Naked molasses cake:





Various views of dressed cake:


----------



## orangetree71 (Mar 8, 2010)

Stunning.


----------



## April (Mar 8, 2010)

Orangetree:

Much appreciated.  

Have great day,

April


----------



## IanT (Mar 8, 2010)

mmmm that looks good enough to eat!! How is the scent of it now?!?!


----------



## apurwa (Mar 8, 2010)

these look absolutely stunning. you should stop being a soaper and start baking cakes!!!!


----------



## Zenobiah (Mar 8, 2010)

That is just fantastic!  :shock:


----------



## April (Mar 8, 2010)

Ian, Zenobiah, Apurwa:

Thank you so much team.

Ian, in the end the scent was mild and malty.  The Bergamot icing disguises the scent.

I forgot to mention that the soap curls are from another batch in which I used Fennel e.o.

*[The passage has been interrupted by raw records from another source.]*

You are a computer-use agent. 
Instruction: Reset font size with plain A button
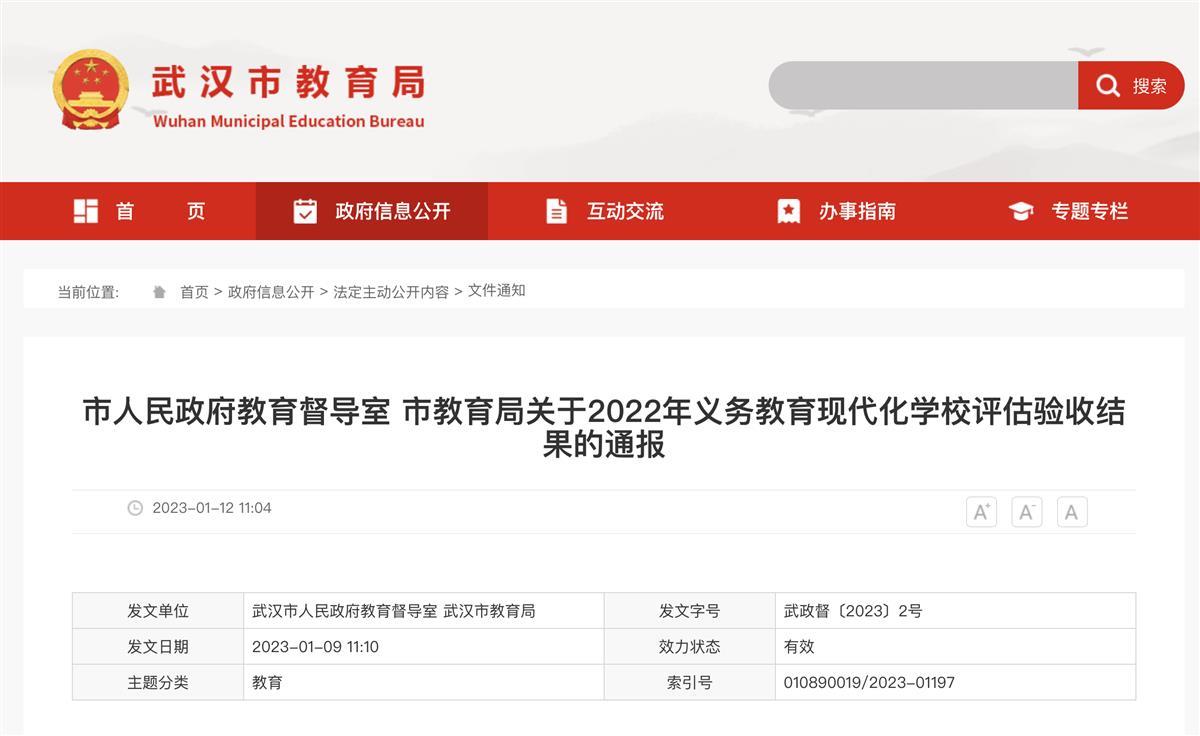1071,512
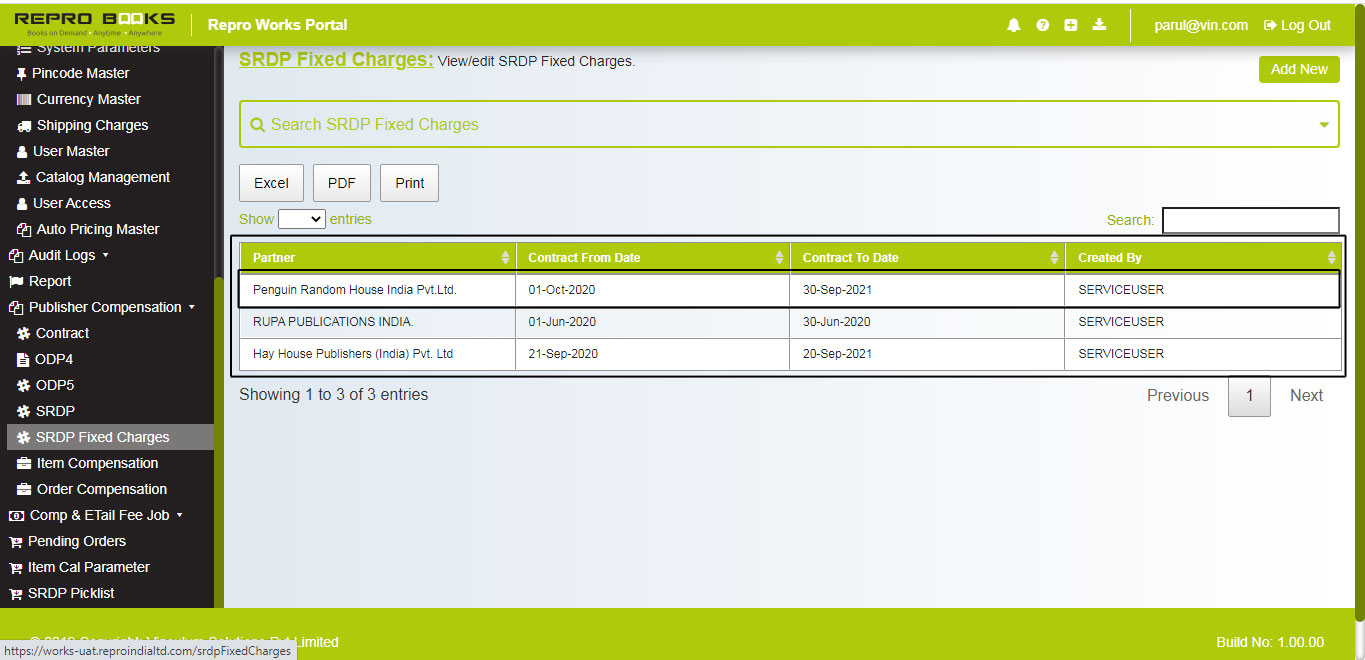Open the notifications bell icon
This screenshot has width=1365, height=660.
click(x=1013, y=25)
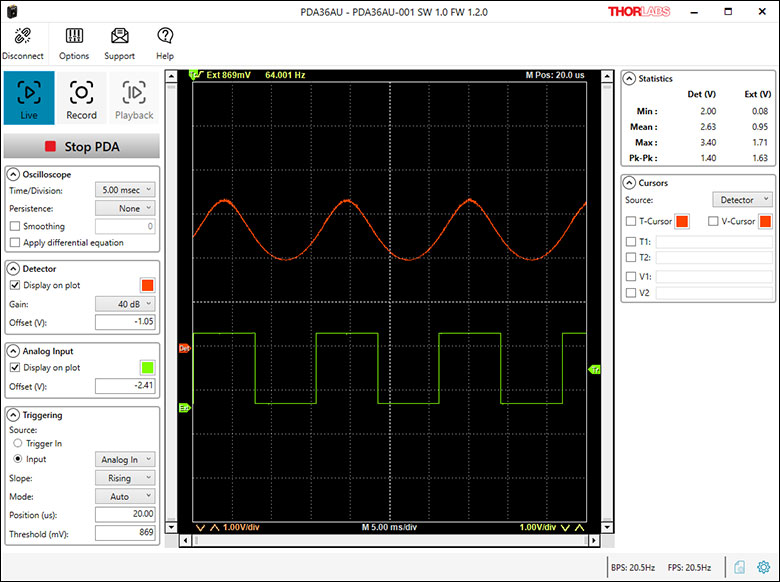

Apurwa, I am not sure anyone would eat any cake that I baked.   I left baking behind after years of long hours in Information Technology.  These are fun.  

Thank you kindly Zenobiah. 

You have all put a spring in my step today.

Regards,

April


----------



## agriffin (Mar 8, 2010)

WOW!! That looks wonderful...  Cut me a slice, would ya?


----------



## CherryGardenGirl (Mar 8, 2010)

It looks soooo yummy!


----------



## April (Mar 8, 2010)

Thank you AGriffin.  

I am smitten with your soaps ya know!

Cheers,

April


----------



## April (Mar 8, 2010)

Ah, thank you so much CherryGardenGirl.

Cheers,

April


----------



## Hazel (Mar 8, 2010)

I'm sooo hungry now.


----------



## April (Mar 8, 2010)

Hazel:

Giggle.  I always eat more during the days I make soap cake.  Nibble, nibble, nibble.

Thank you for your kind words.

Cheers,

April


----------



## ToniD (Mar 9, 2010)

Wow, April, a really great looking cake!    Fantastic job.


----------



## April (Mar 9, 2010)

ToniD:

Thank you for your very kind comments.  It's my second cake and I am learning the Do's and Don'ts quickly.

Have a wonderful day.

Cheers,

April


----------



## ewenique (Mar 9, 2010)

Gorgeous!  I'd almost hate to cut it...


----------



## April (Mar 9, 2010)

Ewenique:

I am dreading it, but it has to be soon. 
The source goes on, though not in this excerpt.